Work to complete: The full set of records needs to be retyped exactly.

------------------------------------

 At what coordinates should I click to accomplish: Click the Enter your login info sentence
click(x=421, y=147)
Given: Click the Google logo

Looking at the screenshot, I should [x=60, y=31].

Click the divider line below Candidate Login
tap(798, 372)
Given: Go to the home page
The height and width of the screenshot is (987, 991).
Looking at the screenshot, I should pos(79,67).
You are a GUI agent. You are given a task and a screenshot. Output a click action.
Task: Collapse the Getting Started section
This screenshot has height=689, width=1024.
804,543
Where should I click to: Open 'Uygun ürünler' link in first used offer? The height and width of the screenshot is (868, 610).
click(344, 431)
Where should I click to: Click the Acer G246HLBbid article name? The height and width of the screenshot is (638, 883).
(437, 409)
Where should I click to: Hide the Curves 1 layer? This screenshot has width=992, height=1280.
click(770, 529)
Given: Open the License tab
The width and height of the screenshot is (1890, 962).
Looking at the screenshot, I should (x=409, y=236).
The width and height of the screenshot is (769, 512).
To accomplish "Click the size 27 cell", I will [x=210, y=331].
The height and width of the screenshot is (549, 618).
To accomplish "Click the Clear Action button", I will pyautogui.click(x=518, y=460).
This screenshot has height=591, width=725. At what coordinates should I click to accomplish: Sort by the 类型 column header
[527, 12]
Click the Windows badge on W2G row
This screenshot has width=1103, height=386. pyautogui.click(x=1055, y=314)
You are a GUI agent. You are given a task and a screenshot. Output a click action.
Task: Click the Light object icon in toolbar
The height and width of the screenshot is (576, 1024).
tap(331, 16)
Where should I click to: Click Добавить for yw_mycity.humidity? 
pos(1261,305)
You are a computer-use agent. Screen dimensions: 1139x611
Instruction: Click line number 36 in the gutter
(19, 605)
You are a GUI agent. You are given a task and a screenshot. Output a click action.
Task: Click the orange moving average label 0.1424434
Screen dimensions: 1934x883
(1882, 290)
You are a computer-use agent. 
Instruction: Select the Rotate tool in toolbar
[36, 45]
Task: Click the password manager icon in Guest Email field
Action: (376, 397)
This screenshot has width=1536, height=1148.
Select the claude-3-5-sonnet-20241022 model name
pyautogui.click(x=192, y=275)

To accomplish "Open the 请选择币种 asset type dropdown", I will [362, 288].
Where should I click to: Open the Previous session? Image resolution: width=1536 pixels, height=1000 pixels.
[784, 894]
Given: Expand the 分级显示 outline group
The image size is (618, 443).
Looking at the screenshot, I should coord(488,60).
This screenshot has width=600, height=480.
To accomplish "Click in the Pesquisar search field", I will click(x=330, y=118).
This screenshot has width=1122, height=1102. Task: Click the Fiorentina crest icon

------------------------------------

Solution:
 At what coordinates should I click to accomplish: Click the Enter your login info sentence
click(x=421, y=147)
Given: Click the Google logo

Looking at the screenshot, I should [x=60, y=31].

Click the divider line below Candidate Login
tap(798, 372)
Given: Go to the home page
The height and width of the screenshot is (987, 991).
Looking at the screenshot, I should pos(79,67).
You are a GUI agent. You are given a task and a screenshot. Output a click action.
Task: Collapse the Getting Started section
This screenshot has height=689, width=1024.
804,543
Where should I click to: Open 'Uygun ürünler' link in first used offer? The height and width of the screenshot is (868, 610).
click(344, 431)
Where should I click to: Click the Acer G246HLBbid article name? The height and width of the screenshot is (638, 883).
(437, 409)
Where should I click to: Hide the Curves 1 layer? This screenshot has width=992, height=1280.
click(770, 529)
Given: Open the License tab
The width and height of the screenshot is (1890, 962).
Looking at the screenshot, I should (x=409, y=236).
The width and height of the screenshot is (769, 512).
To accomplish "Click the size 27 cell", I will [x=210, y=331].
The height and width of the screenshot is (549, 618).
To accomplish "Click the Clear Action button", I will pyautogui.click(x=518, y=460).
This screenshot has height=591, width=725. At what coordinates should I click to accomplish: Sort by the 类型 column header
[527, 12]
Click the Windows badge on W2G row
This screenshot has width=1103, height=386. pyautogui.click(x=1055, y=314)
You are a GUI agent. You are given a task and a screenshot. Output a click action.
Task: Click the Light object icon in toolbar
The height and width of the screenshot is (576, 1024).
tap(331, 16)
Where should I click to: Click Добавить for yw_mycity.humidity? 
pos(1261,305)
You are a computer-use agent. Screen dimensions: 1139x611
Instruction: Click line number 36 in the gutter
(19, 605)
You are a GUI agent. You are given a task and a screenshot. Output a click action.
Task: Click the orange moving average label 0.1424434
Screen dimensions: 1934x883
(1882, 290)
You are a computer-use agent. 
Instruction: Select the Rotate tool in toolbar
[36, 45]
Task: Click the password manager icon in Guest Email field
Action: (376, 397)
This screenshot has width=1536, height=1148.
Select the claude-3-5-sonnet-20241022 model name
pyautogui.click(x=192, y=275)

To accomplish "Open the 请选择币种 asset type dropdown", I will [362, 288].
Where should I click to: Open the Previous session? Image resolution: width=1536 pixels, height=1000 pixels.
[784, 894]
Given: Expand the 分级显示 outline group
The image size is (618, 443).
Looking at the screenshot, I should coord(488,60).
This screenshot has width=600, height=480.
To accomplish "Click in the Pesquisar search field", I will click(x=330, y=118).
This screenshot has width=1122, height=1102. Task: Click the Fiorentina crest icon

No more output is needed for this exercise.